---------- Data section ----------

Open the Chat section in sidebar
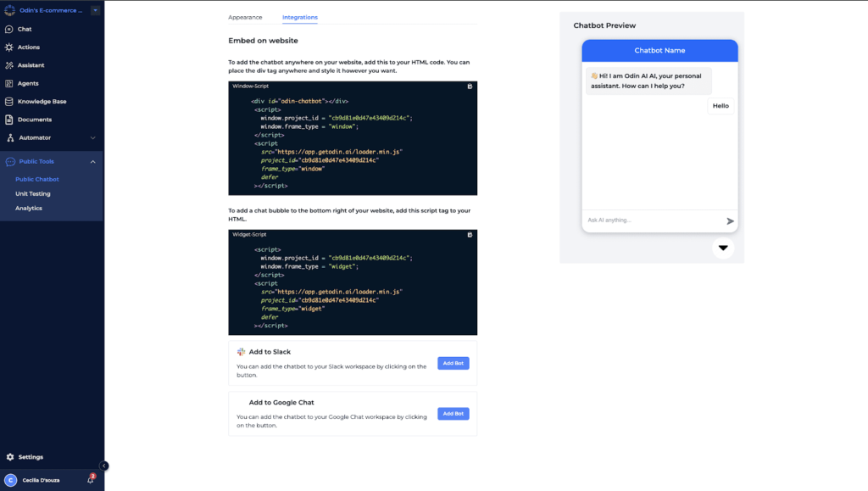This screenshot has width=868, height=491. [x=25, y=29]
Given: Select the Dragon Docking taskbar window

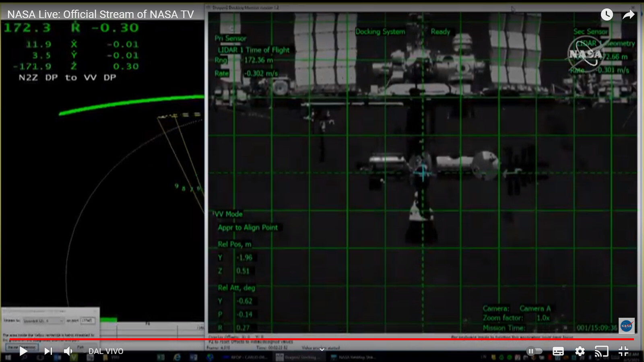Looking at the screenshot, I should 298,357.
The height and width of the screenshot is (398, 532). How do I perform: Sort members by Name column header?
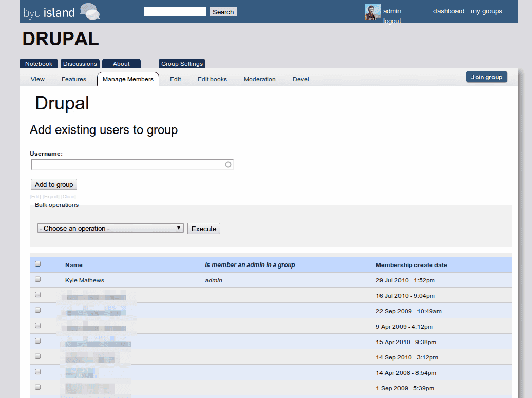tap(73, 265)
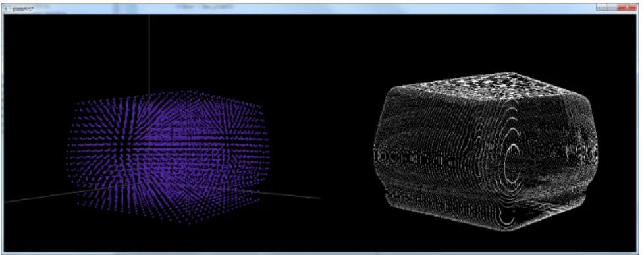The width and height of the screenshot is (644, 255).
Task: Minimize the glassArt7 window
Action: click(602, 7)
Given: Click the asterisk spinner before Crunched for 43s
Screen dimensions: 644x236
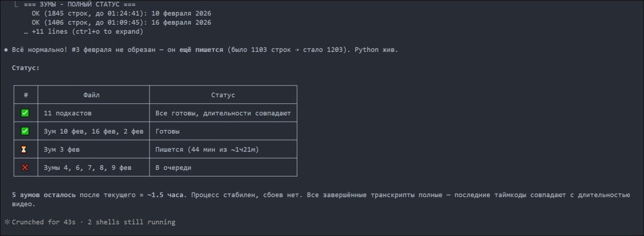Looking at the screenshot, I should (7, 222).
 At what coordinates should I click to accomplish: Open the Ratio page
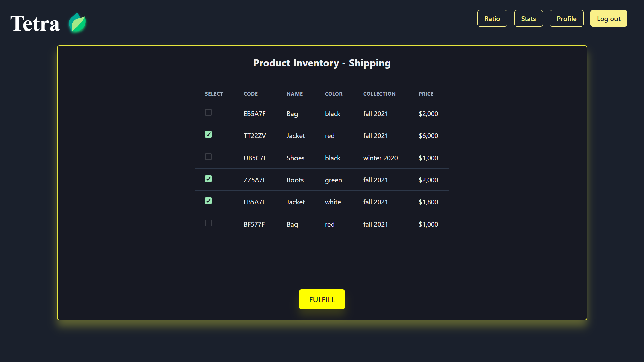[492, 19]
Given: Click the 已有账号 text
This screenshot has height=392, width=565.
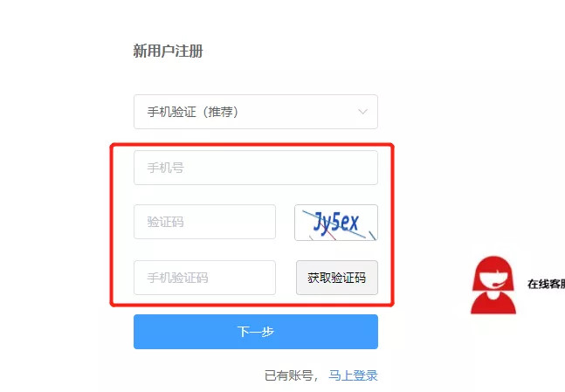Looking at the screenshot, I should coord(289,375).
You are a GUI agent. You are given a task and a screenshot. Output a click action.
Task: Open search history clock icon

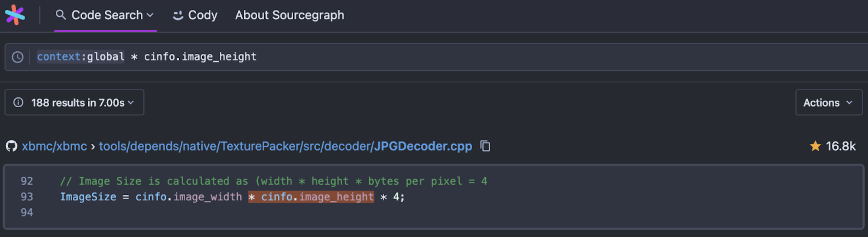(x=17, y=57)
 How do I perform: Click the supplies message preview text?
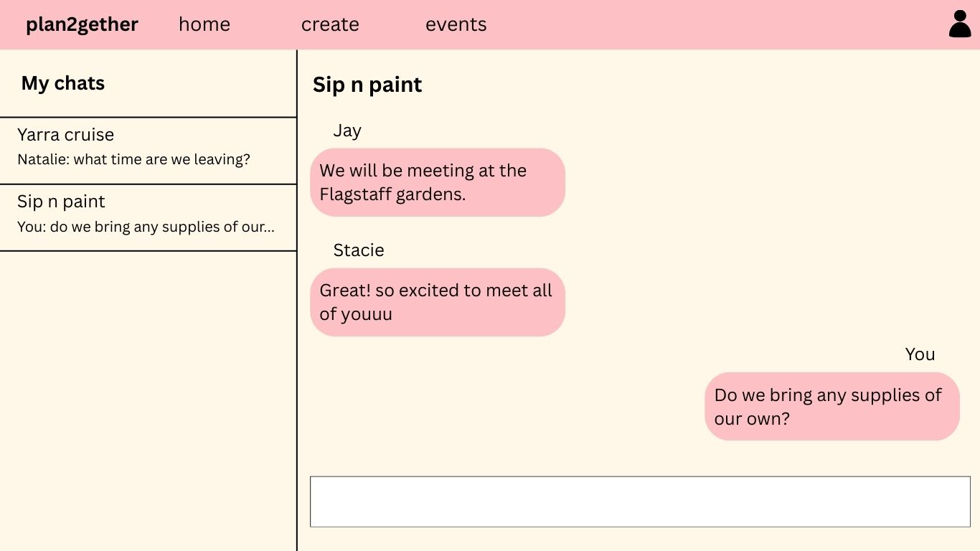146,227
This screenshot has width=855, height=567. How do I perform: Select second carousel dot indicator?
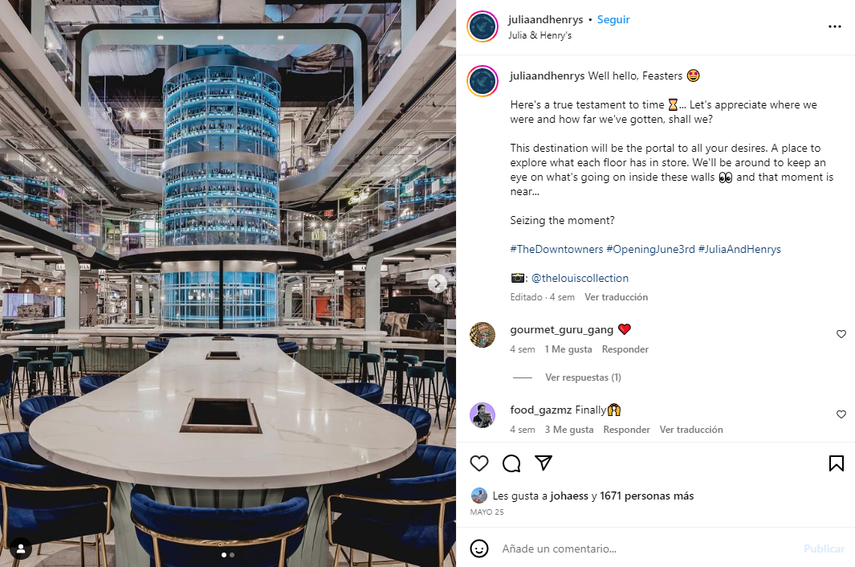click(x=232, y=555)
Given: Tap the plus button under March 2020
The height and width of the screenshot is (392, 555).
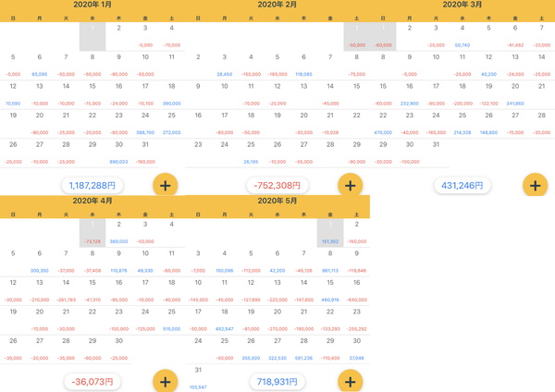Looking at the screenshot, I should tap(536, 186).
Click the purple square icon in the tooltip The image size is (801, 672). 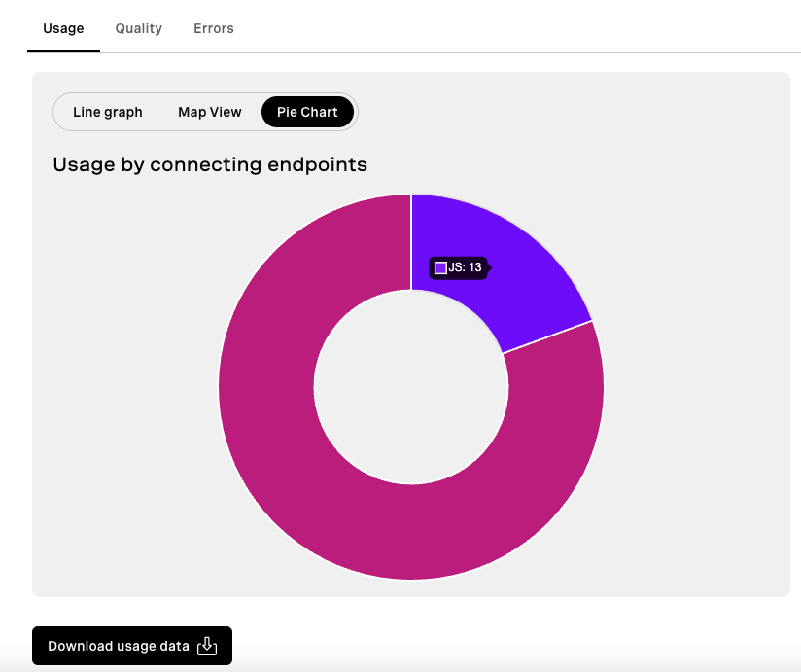[440, 267]
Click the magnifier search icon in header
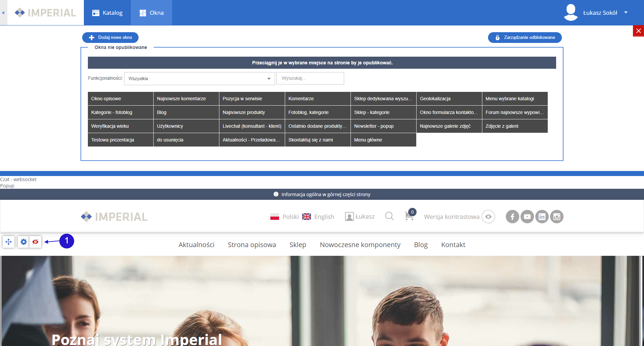644x346 pixels. tap(389, 216)
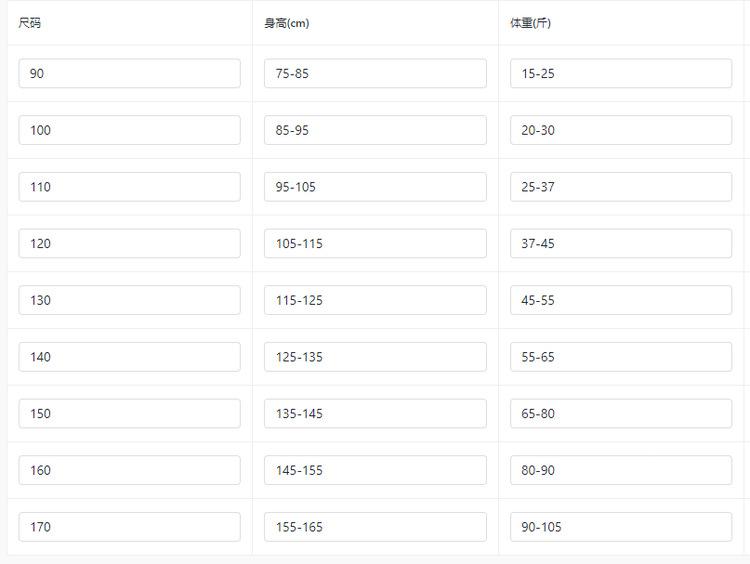
Task: Edit the weight field showing 65-80
Action: click(621, 413)
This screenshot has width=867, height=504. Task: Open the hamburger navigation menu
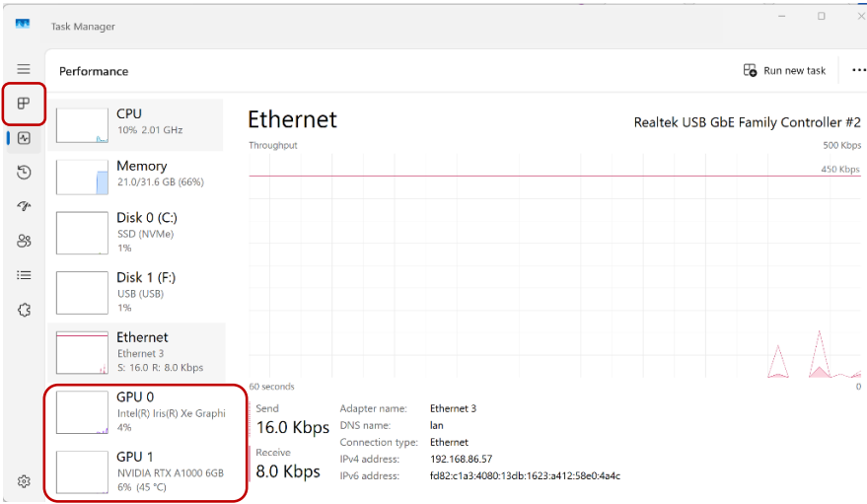pyautogui.click(x=24, y=69)
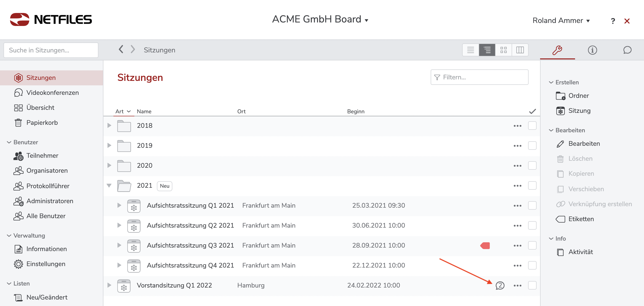The image size is (644, 306).
Task: Switch to grid tile view
Action: 503,50
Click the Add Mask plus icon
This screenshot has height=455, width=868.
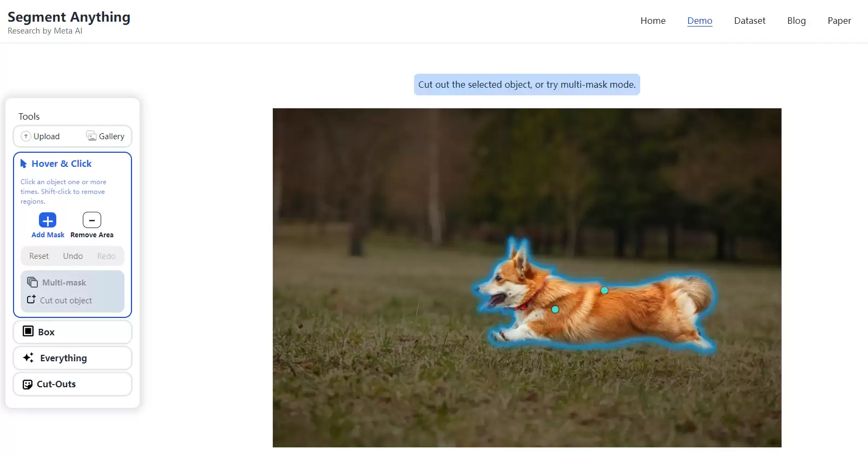click(48, 220)
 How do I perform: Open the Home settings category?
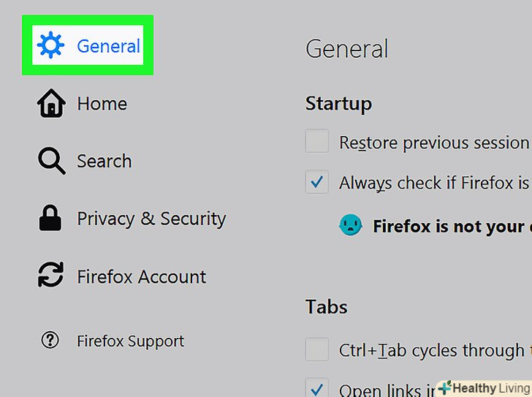pyautogui.click(x=102, y=104)
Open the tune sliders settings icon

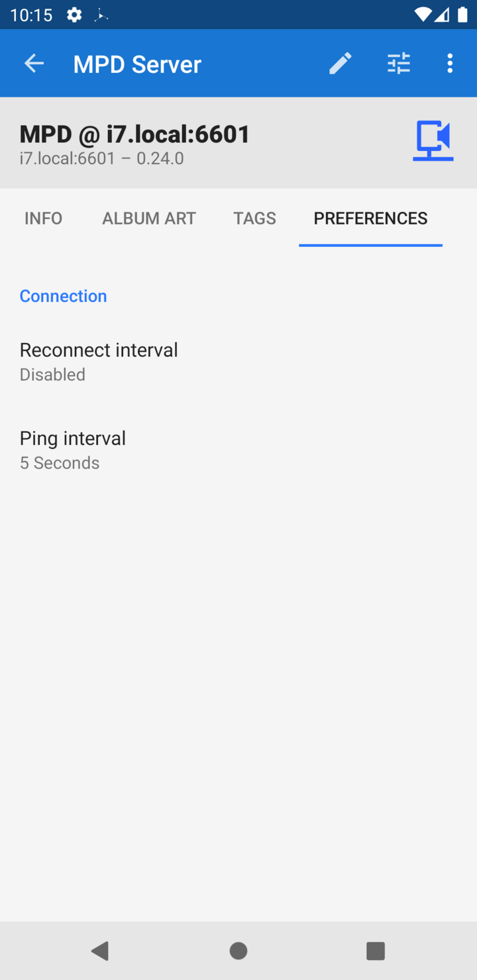pos(399,64)
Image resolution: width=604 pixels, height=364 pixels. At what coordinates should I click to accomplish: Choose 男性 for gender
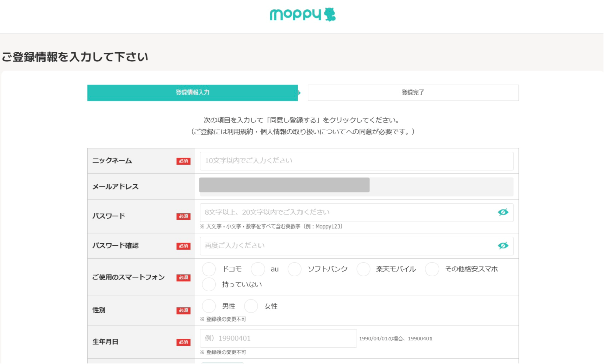[x=209, y=306]
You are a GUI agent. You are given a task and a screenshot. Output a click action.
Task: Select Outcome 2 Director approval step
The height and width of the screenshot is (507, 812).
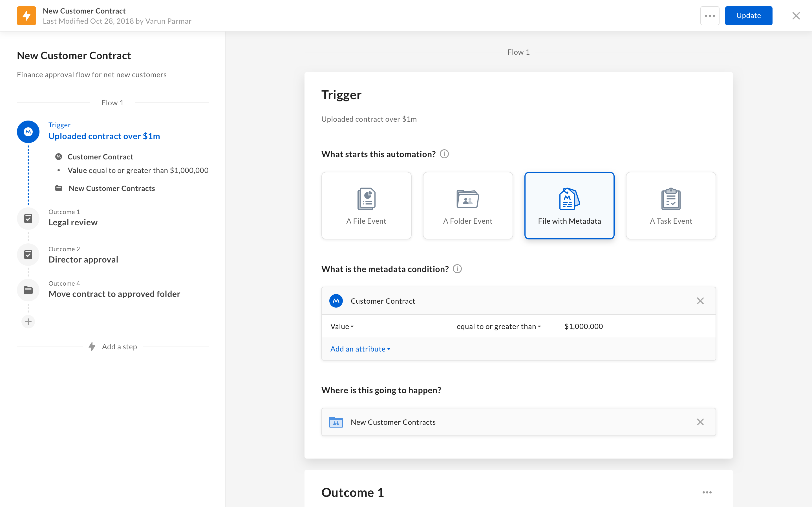[83, 259]
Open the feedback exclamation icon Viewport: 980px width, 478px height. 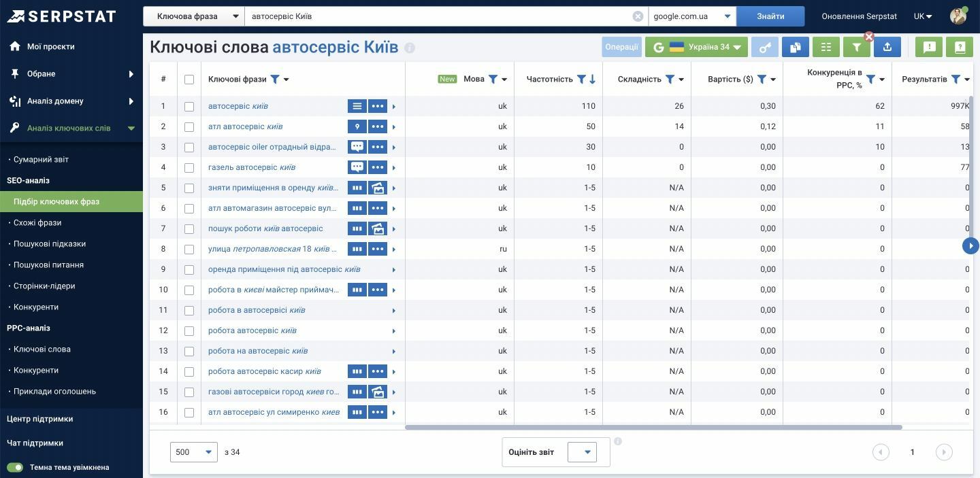pos(930,48)
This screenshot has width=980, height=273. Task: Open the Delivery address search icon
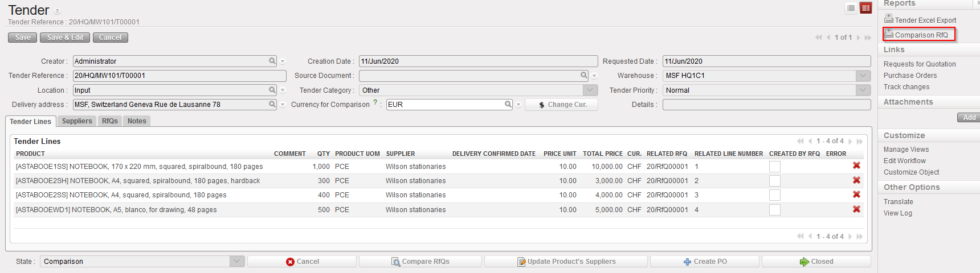pyautogui.click(x=272, y=105)
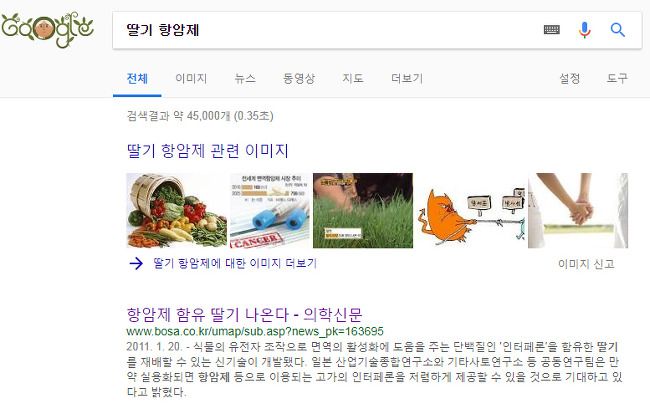The width and height of the screenshot is (650, 419).
Task: Switch to the 이미지 tab
Action: [191, 78]
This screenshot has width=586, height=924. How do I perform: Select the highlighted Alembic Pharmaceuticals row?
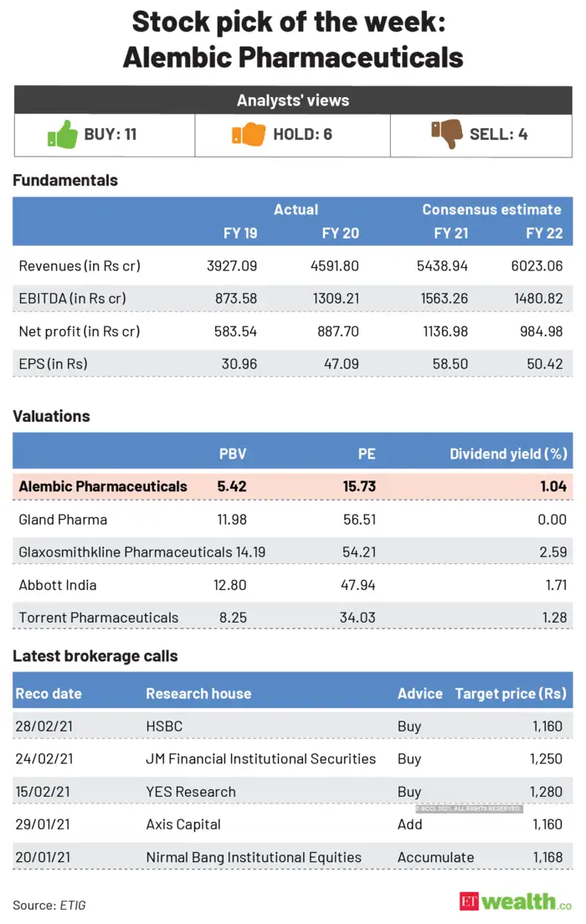click(x=293, y=486)
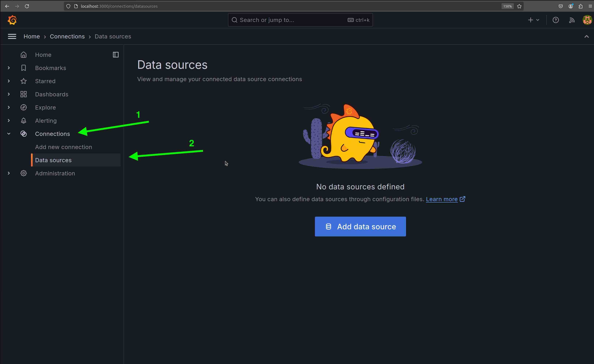
Task: Collapse the toolbar with the chevron at top right
Action: 587,36
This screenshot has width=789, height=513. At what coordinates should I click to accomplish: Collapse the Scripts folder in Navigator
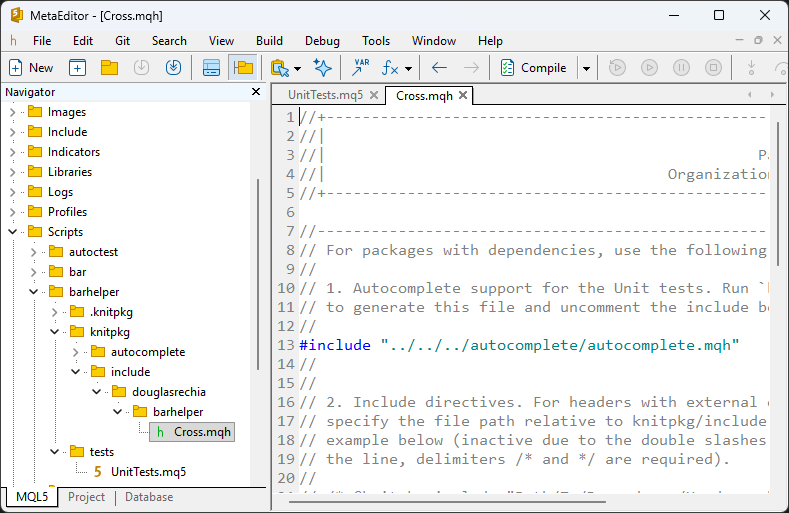click(x=13, y=232)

----------

● **Aim of the task**
Filter the listing above to every line that contains the string "Select", and copy each of those lines unchanged.

● **Response for this exercise**
Given: Select the Dragon Docking taskbar window
This screenshot has width=855, height=567. How do I perform: Select second carousel dot indicator?
Task: Select Outcome 2 Director approval step
This screenshot has width=586, height=924. How do I perform: Select the highlighted Alembic Pharmaceuticals row?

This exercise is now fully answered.